Voglio qui spiegare la situazione come la vedo io e faccio conto di spiegarla alla mia consorte A. che quando si invaghì di me, nel Paleozoico, era notoriamente di destra e le cose della sinistra, pur essendo schifata del nostro premier, le vede ancora con occhio mooolto critico. Lei è una persona molto pragmatica ed è il mio polso politico. Se dice una cosa lei vuol dire che così la pensa anche la famosa e tanto citata“casalinga di Voghera”. Dunque facciamo conto che lei mi chieda (e forse lo ha fatto):

A.:Cosa perdi tutto ‘sto tempo a leggere blog politici?

Mo2: Mi sto facendo un’opinione sul Congresso del pidì. Sai c’è in atto uno scontro…

A: Ancora uno scontro, ma non sapete fare altro voi? Non ne avete avuto abbastanza?
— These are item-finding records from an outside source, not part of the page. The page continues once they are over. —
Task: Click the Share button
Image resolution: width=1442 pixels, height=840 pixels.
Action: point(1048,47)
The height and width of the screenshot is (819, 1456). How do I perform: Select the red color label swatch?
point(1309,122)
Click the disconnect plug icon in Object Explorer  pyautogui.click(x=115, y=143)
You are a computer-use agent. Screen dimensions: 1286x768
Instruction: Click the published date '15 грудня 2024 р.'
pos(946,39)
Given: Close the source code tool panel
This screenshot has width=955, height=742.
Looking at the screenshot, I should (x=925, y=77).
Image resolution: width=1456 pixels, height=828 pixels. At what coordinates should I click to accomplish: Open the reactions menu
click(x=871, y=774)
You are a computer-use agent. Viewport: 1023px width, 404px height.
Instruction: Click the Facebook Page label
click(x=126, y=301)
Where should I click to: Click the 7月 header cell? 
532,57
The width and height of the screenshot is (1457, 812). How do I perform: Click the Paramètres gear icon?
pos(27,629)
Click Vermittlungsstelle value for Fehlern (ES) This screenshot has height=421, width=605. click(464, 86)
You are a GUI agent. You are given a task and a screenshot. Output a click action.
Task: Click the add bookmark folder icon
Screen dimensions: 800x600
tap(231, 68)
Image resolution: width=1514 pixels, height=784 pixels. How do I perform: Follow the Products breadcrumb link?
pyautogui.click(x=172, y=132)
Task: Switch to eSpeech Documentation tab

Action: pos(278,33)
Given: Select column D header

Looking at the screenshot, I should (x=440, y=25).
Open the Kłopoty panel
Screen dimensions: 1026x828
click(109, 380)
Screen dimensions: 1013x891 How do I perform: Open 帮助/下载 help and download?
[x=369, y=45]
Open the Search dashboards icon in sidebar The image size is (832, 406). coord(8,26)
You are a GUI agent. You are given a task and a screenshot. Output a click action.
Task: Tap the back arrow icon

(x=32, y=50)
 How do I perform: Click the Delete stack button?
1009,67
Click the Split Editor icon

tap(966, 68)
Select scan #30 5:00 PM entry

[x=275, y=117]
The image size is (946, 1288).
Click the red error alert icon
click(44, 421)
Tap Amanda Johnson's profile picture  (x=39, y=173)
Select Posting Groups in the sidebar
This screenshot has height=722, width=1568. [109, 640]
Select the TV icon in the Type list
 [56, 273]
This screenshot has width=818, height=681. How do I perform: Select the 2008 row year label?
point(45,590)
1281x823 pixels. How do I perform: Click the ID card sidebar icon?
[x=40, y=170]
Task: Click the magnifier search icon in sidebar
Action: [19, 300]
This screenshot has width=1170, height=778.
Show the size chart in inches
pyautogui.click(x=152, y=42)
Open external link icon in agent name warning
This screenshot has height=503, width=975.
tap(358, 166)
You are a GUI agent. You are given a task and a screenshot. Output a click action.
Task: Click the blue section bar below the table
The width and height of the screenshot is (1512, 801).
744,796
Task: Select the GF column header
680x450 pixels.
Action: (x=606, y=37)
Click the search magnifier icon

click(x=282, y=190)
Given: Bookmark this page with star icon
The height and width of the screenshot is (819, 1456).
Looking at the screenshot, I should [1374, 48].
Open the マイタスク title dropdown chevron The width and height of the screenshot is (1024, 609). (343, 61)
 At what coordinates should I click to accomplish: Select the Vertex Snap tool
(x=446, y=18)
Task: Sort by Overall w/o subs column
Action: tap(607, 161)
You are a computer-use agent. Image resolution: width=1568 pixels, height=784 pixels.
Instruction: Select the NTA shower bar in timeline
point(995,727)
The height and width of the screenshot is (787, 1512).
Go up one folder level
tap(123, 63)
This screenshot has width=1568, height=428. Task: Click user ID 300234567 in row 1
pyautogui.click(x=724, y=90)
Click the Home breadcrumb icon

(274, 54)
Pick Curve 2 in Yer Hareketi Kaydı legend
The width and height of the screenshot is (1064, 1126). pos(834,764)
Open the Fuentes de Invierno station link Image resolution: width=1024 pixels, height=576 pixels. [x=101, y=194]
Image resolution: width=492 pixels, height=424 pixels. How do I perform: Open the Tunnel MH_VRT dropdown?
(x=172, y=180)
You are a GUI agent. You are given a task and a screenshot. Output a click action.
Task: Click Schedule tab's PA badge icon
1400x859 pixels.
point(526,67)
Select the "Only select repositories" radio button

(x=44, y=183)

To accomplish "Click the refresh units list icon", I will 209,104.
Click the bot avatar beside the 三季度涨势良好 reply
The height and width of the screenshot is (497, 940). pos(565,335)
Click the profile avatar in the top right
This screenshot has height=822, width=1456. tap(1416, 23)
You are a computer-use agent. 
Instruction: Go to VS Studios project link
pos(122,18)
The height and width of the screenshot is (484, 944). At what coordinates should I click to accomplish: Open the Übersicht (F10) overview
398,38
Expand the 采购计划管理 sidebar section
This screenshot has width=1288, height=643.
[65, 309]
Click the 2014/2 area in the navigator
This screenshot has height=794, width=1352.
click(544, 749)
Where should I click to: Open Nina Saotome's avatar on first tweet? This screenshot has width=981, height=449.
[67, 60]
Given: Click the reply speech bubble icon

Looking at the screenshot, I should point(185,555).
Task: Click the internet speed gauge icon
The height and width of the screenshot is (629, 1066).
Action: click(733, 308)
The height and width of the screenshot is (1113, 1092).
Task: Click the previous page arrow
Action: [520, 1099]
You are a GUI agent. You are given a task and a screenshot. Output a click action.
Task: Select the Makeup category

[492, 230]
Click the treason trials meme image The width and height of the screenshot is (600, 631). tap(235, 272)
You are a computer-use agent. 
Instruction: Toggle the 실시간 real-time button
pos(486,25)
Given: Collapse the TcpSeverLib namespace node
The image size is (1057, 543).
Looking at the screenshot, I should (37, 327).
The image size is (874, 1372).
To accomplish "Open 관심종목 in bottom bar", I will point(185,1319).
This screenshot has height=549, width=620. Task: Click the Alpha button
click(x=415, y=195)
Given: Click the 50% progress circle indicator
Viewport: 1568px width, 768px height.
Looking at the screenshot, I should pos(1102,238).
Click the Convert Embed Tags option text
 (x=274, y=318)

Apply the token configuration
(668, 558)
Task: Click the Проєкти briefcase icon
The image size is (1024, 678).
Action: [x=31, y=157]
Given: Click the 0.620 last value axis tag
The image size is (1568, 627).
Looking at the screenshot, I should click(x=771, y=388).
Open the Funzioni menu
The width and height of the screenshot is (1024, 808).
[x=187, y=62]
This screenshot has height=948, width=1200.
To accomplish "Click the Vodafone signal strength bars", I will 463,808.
Mo2: Vabbè, ma adesso c’è il congresso e si stanno  confrontando Franceschini e Bersani…

A: Non capisco perché dovete cambiare ancora segretario, così la gente non capisce niente.. Non vi è bastato far dimettere quel poveretto di W.Veltroni per cui tu stravedevi?? Mi sa che in quel partito ci sono le correnti peggio che nella DC…Tutto per il potere..

Mo2: Aaaalt, quale potere! Qui si cerca democraticamente di discutere sul futuro del partito e dell’Italia, non c’è nessun potere e comunque non siamo mica come quelli di là che non discutono e fanno solo quello che dice il capo…

A: E vincono le elezioni perché voi siete sempre divisi! Perché, non va bene  Franceschini? Lasciatelo lavorare!

Mo2: Il problema è proprio questo, che c’è una gran parte del partito che sta con D’Alema e Bersani ed è convinta che bisogna tornare al partito come era il PCI, vicino alla gente, ben organizzato in periferia, che si faccia forte di tutte le case del popolo e di tutti i funzionari che nelle Regioni rosse hanno anche una grande esperienza di governo.

A: Allora fate segretario D’Alema! Lui è l’unico in grado di opporsi a  Silvio, l’unico con le p…

Mo2: Non è così semplice. Guarda io sono, come tu sai, un grande estimatore di baffino, ma credo che lui si debba mettere da parte. E’ una persona che divide, ha molti detrattori e non ha i soldi di Silvio. Lui voleva il pidì, credo, per fare un partito più forte, il più grosso della sinistra, che schiacciasse i rifondaroli e annettesse i margheritiani. Ma questo giochino va bene quando non coinvolgi tanta gente e lo fai a tavolino. Invece noi “popolo delle primarie” abbiamo creduto che si dovesse fare qualcosa di VERAMENTE nuovo. O almeno lo ha creduto e ce lo ha fatto credere Walter. Un partito nuovo, con idee nuove . Non scordiamoci che Uolter fu chiamato come il Messia quando il partito era in ginocchio in mezzo alle lotte al 22%…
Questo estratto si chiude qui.